Właśnie zakończyliśmy piękny sezon ślubny. Jeśli ktoś z Was właśnie w tym roku przeżył te uroczyste chwile i powiększył rodzinę o rodziców żony czy męża, być może staje przed dość ważnym dylematem. Jak zwracać się do teściów i kto powinien wyjść z inicjatywą zmian w nomenklaturze?
Drogą tradycji
Tradycja jest w tym kontekście dość jednoznaczna i sugeruje, aby do rodziców żony czy męża zwracać się per „mamo i tato”. Wynikało to z faktu, że w dawnych czasach panna młoda, wychodząc za mąż, rozpoczynała symbolicznie nowe życie, a nazywanie swojej teściowej „mamą” miało złagodzić relację obu pań i nadać teściowej przywilej wychowywania swojej synowej „na nowo”. Wedle tej tradycji synowa miała obowiązek słuchać rad i wskazówek teściowej, tak, jak słuchała własnej matki. Dziś wiele par decyduje się pielęgnować tę tradycję. Co jednak, jeśli nie czujesz się komfortowo w nazywaniu rodziców męża tymi dwoma, szczególnymi słowami?
Teściowo? Pani? A może po imieniu?
Jest bowiem wiele osób, które uważają, że słowa „mamo i tato” są zarezerwowane wyłącznie dla rodziców i nie czują się dobrze, nazywając tak innych ludzi. I na takie sytuacje savoir-vivre ma rozwiązanie. Od razu uprzedzamy, że forma „teściu” czy „teściowo” jest zbyt niezręczna i może nawet brzmieć ironicznie. Radzimy z niej zrezygnować. Z kolei forma „pani, pan” jest bardzo oficjalna, ale może warto wziąć ją pod uwagę, jeżeli Wasze relacje z teściami są rzadkie, niezbyt bliskie i raczej wynikają tylko z konieczności. W przypadku kiedy bardzo się lubicie i macie zażyłe kontakty, warto zastanowić się nad nazywaniem teściów po prostu po imieniu.
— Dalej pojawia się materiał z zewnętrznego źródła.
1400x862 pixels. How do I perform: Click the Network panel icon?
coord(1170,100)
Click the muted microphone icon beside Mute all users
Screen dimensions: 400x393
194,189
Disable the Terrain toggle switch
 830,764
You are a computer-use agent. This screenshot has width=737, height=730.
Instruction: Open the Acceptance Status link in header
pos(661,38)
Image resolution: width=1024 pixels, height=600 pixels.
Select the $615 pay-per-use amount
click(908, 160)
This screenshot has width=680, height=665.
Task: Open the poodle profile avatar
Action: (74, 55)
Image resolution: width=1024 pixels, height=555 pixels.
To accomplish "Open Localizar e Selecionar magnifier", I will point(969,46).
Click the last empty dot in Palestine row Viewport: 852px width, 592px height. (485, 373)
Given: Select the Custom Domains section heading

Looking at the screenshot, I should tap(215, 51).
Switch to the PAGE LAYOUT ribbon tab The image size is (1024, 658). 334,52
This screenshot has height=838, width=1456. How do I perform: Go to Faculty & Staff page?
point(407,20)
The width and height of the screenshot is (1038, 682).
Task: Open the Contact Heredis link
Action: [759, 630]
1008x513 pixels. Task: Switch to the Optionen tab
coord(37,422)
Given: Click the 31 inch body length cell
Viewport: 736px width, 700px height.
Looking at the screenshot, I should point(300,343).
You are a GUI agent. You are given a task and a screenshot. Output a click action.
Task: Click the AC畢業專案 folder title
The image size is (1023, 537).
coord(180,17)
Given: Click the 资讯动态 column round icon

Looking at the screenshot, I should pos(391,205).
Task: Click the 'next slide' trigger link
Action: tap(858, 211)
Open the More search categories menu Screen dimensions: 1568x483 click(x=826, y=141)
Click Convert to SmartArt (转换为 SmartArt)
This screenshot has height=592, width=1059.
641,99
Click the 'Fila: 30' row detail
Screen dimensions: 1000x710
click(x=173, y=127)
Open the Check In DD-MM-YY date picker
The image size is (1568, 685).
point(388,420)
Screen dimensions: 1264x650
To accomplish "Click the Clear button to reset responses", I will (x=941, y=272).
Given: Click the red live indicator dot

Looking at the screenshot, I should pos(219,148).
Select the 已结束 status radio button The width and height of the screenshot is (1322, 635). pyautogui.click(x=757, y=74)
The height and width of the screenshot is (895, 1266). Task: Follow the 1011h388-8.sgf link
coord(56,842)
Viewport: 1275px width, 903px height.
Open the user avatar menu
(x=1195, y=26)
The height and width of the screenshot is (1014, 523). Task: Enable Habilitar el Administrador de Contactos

Inicjatywa zgodna z savoir vivre
Zgodnie z zasadami savoir-vivre, to osoba uprzywilejowana, w tym wypadku starsza (a więc teść czy teściowa), ma prawo zaproponować sposób zwracania się do niej lub choćby wyjść z inicjatywą samej rozmowy na ten temat. Dopóki tego nie zrobi, rolą synowej czy zięcia, jest zwracanie się do teściów per „pani, pan”.